Ancak Postmodernliğin Durumu (The Condition of Postmodernism), bir kitap olarak bundan çok daha fazlasını vaat ediyor. Yazar, Aydınlanma’dan günümüze uzanan dönem boyunca modernizmin toplumsal bir tarihini kuruyor ve modernizmin politik ve toplumsal düşünce ve hareketler içindeki, sanat, edebiyat ve mimarideki ifadelerini inceliyor. En dikkat çekici ve Harvey’e özgü vurgulama ise, zaman ve mekân algılamalarımızın yine zaman ve mekân boyunca nasıl bir değişim gösterdiği ve bu değişimin bireylerin değerleri ve toplumsal süreçleri üzerinde nasıl etkili olduğudur.
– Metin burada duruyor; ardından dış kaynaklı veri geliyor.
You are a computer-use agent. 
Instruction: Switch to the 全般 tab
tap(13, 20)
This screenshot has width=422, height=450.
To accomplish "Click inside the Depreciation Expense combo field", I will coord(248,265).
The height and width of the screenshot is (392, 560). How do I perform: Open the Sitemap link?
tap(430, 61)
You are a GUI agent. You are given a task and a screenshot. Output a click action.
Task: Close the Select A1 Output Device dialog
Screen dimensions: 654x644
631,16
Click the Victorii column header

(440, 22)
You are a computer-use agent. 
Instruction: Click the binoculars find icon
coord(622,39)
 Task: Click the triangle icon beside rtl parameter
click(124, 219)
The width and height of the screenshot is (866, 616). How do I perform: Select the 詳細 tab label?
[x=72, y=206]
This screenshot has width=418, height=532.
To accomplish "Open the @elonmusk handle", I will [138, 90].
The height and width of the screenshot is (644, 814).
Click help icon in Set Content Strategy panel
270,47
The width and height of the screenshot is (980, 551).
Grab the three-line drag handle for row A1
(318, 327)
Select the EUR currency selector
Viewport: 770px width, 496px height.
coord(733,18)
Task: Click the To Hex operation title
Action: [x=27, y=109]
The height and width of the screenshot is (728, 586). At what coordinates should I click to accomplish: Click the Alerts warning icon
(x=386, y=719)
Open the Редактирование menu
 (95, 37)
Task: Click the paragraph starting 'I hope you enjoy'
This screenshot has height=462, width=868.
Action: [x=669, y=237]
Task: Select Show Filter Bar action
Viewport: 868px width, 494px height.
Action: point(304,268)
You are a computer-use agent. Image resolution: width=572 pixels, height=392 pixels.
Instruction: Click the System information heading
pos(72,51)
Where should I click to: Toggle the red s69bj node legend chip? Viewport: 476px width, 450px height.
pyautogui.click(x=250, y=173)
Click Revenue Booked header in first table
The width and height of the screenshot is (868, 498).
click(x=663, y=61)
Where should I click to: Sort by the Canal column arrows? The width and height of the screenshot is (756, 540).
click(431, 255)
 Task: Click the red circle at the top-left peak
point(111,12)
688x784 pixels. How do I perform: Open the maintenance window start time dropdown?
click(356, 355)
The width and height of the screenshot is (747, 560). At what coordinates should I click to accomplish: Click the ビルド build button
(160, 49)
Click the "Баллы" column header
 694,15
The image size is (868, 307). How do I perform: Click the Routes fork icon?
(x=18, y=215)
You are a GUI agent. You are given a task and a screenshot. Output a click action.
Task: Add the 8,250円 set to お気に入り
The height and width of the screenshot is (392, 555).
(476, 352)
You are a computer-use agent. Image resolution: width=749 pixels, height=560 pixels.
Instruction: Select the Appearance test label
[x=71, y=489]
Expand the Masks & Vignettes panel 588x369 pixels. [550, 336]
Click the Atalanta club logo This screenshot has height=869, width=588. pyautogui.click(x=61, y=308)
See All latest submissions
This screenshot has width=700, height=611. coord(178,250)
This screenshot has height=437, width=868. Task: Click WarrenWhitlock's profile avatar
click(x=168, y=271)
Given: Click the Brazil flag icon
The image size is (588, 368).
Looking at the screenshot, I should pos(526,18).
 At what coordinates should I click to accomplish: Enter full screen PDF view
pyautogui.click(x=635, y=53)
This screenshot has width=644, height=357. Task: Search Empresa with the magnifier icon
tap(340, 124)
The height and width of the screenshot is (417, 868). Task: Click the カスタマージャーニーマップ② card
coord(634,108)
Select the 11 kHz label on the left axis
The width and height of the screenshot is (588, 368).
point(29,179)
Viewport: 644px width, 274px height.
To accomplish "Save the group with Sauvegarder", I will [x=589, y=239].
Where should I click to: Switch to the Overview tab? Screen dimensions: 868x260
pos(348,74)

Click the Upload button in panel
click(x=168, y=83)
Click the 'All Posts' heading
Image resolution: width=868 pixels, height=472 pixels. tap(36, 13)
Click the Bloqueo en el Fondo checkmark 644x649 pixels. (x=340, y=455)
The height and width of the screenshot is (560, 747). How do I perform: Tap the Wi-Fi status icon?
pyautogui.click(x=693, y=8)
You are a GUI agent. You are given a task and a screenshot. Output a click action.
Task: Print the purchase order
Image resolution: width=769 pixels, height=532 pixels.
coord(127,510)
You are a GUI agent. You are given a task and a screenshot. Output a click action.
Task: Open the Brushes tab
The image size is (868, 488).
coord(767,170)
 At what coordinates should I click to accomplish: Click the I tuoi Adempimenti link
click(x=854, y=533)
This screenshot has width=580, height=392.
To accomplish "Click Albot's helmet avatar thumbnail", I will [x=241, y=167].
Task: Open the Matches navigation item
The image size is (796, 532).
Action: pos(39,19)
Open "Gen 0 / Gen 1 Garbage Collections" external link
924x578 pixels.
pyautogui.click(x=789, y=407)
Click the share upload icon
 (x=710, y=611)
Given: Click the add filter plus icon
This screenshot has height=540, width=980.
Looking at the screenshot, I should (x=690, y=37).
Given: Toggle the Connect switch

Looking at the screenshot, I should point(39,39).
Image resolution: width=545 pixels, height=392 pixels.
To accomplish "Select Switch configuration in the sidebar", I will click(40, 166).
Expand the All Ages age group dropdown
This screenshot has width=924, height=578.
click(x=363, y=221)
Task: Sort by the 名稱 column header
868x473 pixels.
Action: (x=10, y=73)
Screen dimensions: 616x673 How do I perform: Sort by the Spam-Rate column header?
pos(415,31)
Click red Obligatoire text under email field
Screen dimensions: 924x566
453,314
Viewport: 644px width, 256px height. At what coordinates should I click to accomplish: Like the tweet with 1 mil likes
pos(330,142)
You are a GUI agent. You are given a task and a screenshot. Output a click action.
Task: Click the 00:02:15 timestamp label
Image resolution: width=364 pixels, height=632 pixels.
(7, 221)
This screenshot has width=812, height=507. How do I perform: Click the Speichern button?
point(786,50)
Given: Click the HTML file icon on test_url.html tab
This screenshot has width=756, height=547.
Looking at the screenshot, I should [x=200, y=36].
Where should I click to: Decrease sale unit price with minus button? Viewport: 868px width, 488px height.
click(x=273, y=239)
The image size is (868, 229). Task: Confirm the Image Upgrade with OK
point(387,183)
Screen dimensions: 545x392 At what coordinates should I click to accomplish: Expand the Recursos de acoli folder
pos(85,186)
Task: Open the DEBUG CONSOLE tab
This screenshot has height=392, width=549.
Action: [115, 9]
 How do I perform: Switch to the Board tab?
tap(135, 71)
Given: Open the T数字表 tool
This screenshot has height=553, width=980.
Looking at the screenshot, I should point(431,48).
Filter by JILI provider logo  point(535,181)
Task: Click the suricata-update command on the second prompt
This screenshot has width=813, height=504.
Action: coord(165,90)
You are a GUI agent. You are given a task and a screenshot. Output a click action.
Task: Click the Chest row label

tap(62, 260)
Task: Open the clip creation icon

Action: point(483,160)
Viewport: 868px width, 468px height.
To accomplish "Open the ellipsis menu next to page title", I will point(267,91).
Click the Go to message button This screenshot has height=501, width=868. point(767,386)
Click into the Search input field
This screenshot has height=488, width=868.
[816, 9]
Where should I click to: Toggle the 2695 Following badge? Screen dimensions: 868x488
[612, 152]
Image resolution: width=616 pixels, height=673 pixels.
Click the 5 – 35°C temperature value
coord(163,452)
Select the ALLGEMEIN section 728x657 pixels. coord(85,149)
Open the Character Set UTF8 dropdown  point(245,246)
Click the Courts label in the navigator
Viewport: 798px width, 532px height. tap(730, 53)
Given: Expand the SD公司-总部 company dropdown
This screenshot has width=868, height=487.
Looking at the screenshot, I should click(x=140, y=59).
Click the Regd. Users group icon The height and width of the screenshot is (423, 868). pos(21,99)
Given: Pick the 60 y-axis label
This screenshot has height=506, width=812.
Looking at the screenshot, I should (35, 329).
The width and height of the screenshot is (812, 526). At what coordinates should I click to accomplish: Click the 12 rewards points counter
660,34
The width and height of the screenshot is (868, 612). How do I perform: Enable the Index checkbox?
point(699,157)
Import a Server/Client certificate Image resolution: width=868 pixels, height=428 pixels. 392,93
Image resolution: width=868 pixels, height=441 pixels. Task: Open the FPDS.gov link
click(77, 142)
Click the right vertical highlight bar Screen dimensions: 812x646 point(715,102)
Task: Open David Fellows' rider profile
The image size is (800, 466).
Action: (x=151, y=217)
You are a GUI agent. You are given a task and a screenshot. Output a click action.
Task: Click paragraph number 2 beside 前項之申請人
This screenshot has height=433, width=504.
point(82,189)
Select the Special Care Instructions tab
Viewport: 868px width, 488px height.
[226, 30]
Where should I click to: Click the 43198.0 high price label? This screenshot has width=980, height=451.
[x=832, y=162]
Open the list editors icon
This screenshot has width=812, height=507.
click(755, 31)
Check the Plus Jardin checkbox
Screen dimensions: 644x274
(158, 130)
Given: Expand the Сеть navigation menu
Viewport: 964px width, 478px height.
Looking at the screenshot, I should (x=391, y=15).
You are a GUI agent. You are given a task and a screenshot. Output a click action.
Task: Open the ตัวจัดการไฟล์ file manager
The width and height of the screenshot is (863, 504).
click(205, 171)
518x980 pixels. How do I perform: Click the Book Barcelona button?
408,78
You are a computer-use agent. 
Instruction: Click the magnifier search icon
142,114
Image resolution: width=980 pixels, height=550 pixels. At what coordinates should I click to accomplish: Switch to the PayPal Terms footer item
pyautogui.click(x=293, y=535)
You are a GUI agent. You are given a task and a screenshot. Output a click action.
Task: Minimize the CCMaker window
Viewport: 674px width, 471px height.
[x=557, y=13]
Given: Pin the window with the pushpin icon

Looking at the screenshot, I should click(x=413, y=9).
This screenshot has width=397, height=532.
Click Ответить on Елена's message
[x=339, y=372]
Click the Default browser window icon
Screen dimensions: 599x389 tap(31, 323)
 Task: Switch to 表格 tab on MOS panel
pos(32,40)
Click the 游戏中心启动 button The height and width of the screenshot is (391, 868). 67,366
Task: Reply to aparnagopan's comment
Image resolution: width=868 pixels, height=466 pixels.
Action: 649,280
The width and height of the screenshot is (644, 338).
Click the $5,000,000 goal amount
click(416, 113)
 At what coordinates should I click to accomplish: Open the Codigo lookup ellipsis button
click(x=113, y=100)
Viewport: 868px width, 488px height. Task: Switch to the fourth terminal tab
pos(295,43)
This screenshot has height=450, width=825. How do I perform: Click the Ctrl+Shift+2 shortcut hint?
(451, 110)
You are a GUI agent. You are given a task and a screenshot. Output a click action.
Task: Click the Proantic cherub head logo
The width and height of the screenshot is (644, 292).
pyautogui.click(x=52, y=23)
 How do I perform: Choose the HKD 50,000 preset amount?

Bu kitap sadece doğrudan sosyal bilimlerle ilgili olanlar için değil, günümüz dünyasındaki değişimleri anlamakta ısrarlı olan, araştırmaktan çekinmeyen genel okur için de son derece ilgi çekici… Son dönemde, düşünce tarihine ve zihniyetlerin toplumsal ve politik değişme ile ilgisinin kurulmasına yapılmış zengin bir katkı…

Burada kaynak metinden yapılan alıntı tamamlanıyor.